Dataset excerpts →
━━━━━━━━━━━━━━━━━━━━━━━━━━━━━━

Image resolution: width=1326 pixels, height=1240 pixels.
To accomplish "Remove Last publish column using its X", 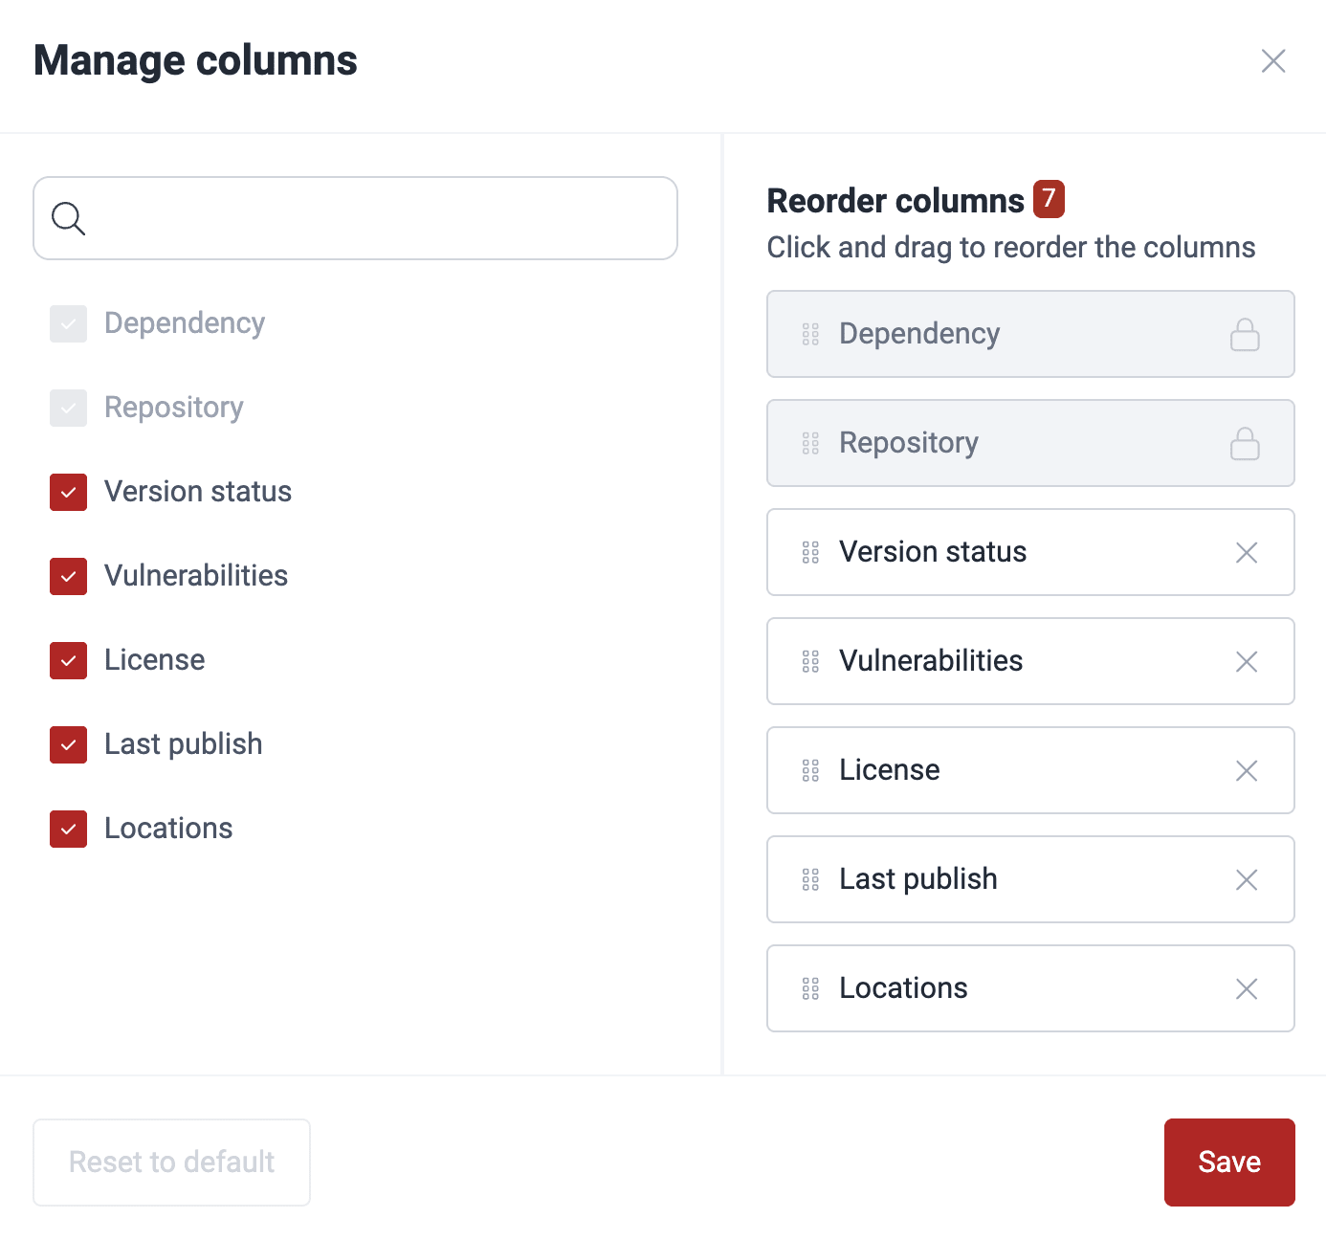I will point(1246,879).
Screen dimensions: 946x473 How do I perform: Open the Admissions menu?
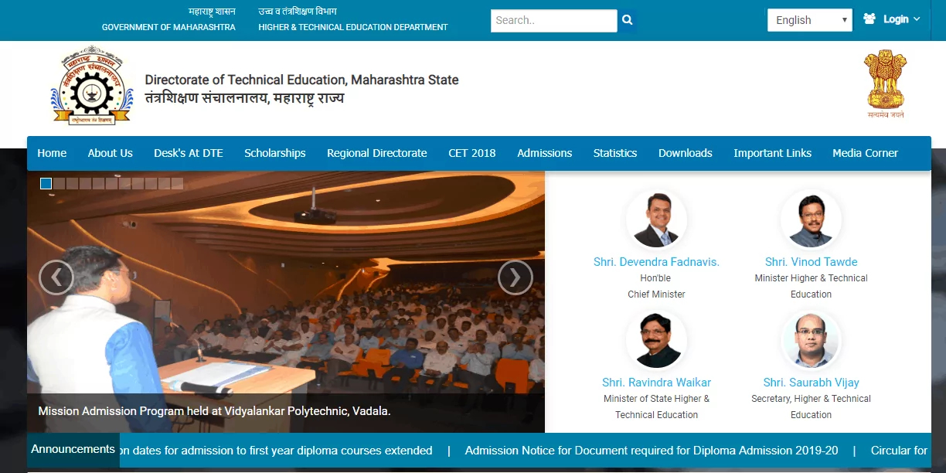[x=544, y=153]
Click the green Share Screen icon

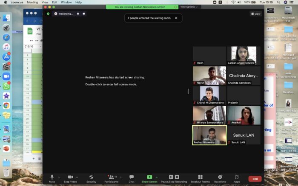coord(149,177)
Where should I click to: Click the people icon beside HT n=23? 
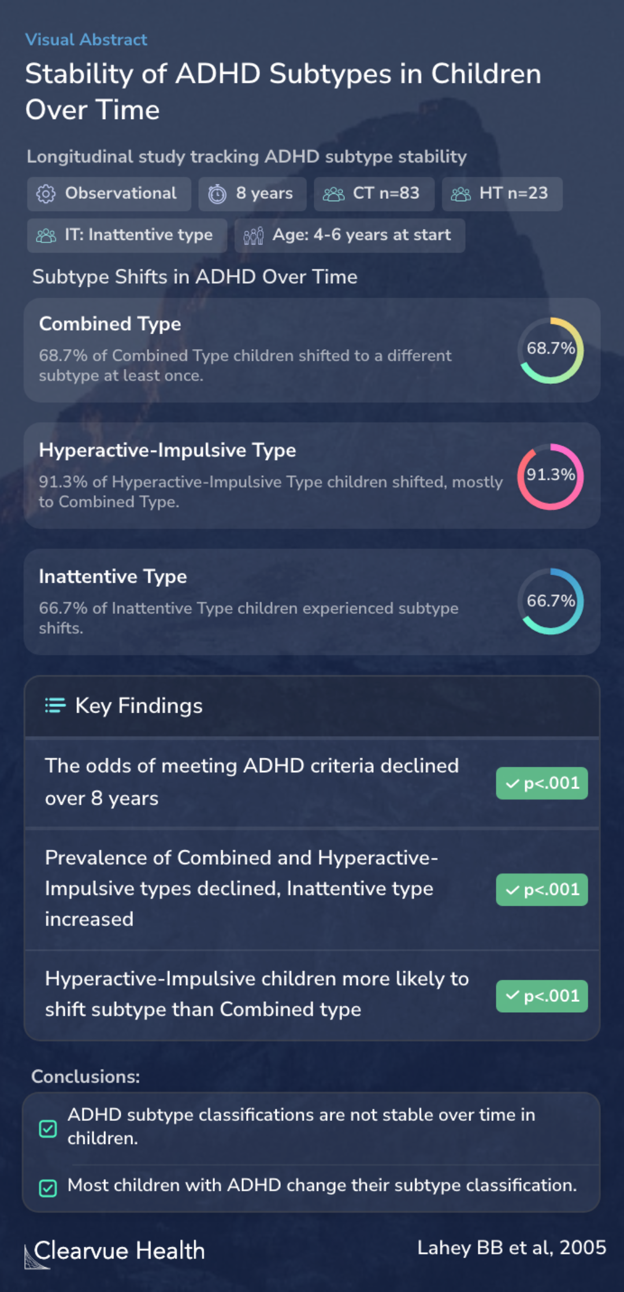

━━━━━━━━━━━━━━━━━━━━━━━━━━━━━━

Brief →
Skip the pictures and retype exactly the lines from the one that contains "Screen dimensions: 946x473" to the last line of the records.

Result below →
Screen dimensions: 946x473 How do I perform: Open the Admissions menu?
[x=544, y=153]
Click the green Share Screen icon

coord(149,177)
Where should I click to: Click the people icon beside HT n=23? 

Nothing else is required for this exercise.